Un claxon aulló justo a mi derecha, inyectando adrenalina en mi torrente sanguíneo y haciendo que me diera un vuelco el corazón y que las piernas me fueran más rápido y empezara a correr. ¿De dónde demonios había venido eso? Tenía que mantenerme más alerta. Estuve corriendo durante un minuto o así y, al llegar a un puente que cruzaba un ancho río marrón, reduje la velocidad hasta quedarme caminando. Al otro lado había hoteles y bares; también tiendas, pero no de las reales, sino de las que son para los turistas. Tiendas en las que te timan. Todas tenían luces de Navidad y adornos en las ventanas: basura parpadeante y brillante. No había nada abierto.

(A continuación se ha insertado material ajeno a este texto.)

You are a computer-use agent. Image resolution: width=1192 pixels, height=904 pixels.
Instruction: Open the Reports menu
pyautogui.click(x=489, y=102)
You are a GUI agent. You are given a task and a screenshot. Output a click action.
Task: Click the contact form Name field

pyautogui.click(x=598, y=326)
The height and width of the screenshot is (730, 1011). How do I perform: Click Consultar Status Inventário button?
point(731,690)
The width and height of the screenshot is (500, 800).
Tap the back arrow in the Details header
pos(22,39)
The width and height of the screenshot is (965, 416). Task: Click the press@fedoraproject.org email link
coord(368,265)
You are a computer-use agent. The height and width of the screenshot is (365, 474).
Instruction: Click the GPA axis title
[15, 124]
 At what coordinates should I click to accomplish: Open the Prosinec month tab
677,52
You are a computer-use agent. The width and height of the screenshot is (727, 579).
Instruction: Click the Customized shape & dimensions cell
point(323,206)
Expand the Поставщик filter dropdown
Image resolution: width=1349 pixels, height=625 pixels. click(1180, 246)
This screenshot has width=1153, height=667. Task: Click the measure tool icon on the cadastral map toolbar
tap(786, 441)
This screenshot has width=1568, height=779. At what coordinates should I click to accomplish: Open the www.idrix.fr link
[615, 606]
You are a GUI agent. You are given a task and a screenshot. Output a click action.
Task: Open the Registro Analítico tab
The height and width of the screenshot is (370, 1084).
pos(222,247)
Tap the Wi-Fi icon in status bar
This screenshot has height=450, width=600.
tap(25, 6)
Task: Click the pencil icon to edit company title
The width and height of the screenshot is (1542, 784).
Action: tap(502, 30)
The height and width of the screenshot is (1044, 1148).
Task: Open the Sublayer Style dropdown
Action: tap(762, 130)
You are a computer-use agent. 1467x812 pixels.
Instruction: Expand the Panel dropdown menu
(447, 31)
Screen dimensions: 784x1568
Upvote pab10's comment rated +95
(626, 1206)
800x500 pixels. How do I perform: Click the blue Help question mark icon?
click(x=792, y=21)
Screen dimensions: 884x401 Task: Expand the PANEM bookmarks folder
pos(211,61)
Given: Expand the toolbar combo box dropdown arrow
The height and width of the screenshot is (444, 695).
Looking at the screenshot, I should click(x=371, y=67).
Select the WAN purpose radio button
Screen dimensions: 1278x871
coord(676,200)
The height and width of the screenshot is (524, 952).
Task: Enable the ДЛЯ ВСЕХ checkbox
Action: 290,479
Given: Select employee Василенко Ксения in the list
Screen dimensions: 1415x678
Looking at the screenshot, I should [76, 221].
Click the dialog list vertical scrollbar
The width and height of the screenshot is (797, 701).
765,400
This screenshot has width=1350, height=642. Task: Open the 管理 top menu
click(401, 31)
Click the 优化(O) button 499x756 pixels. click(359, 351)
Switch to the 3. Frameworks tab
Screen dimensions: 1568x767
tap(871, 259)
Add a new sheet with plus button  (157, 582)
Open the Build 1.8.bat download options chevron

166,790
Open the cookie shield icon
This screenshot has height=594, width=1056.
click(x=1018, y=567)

Miré el reloj. Sólo eran las ocho menos diez. Se veía a algunas personas por allí: limpiaventanas, alguien que vaciaba los cubos de basura, gente mirando los escaparates o apresurándose hacia alguna parte con las barbillas hundidas en las bufandas. En algunos todavía pude oler su primer cigarrillo del día cuando pasaron a mi lado. Nadie se fijó en mí. Era esa hora del día en la que no te importa nadie más. Si estás en la calle tan pronto, es porque tienes algo que hacer o algún sitio adonde ir y vas a ello.

Me seguía molestando la rodilla, pero no quería parar en ninguna parte de por allí, así que seguí cruzando la ciudad. Había un grupo de vagabundos en unas escaleras dando cuenta de unas latas de cerveza para desayunar.

—¿Qué tal te va, cariño? —me dijo uno haciendo un brindis con la cerveza en el aire en mi dirección. «Creerá que me cae bien. Un vagabundo saludando a otra igual que él. Aunque tiene razón, porque eso es lo que soy», pensé.

—Muy bien —le respondí con los ojos dirigidos a la acera y evitando los suyos automáticamente. Seguí adelante esquivando las latas que había al final de las escaleras.

Caminé por la calle principal bajo guirnaldas de luces de Navidad y, justo al final, encontré el único lugar que estaba abierto: un McDonald’s. Tenía suficiente dinero para una taza de té y un Egg McMuffin. Siempre me ha gustado el olor de los McDonald’s pero, mientras esperaba a que el chico del mostrador me trajera el pedido, empezó a darme arcadas. Cogí mis cosas y salí fuera, agradecida por el aire fresco, y seguí caminando por la calle.

Había un arco que daba a una plaza con muchos bancos y un enorme árbol plantado en el medio que estaba justo delante de una gran iglesia con una torre. Un lugar tan bueno como otro cualquiera. Me senté y apoyé el té en el banco a mi lado.

Desenvolví el bollo. La yema de huevo se había roto y estaba rebosando. Tenía hambre pero no podía comérmelo, así que cogí el té y le quité la tapa de plástico. Le di un sorbo y el calor que sentí en la boca me hizo darme cuenta del frío que tenía.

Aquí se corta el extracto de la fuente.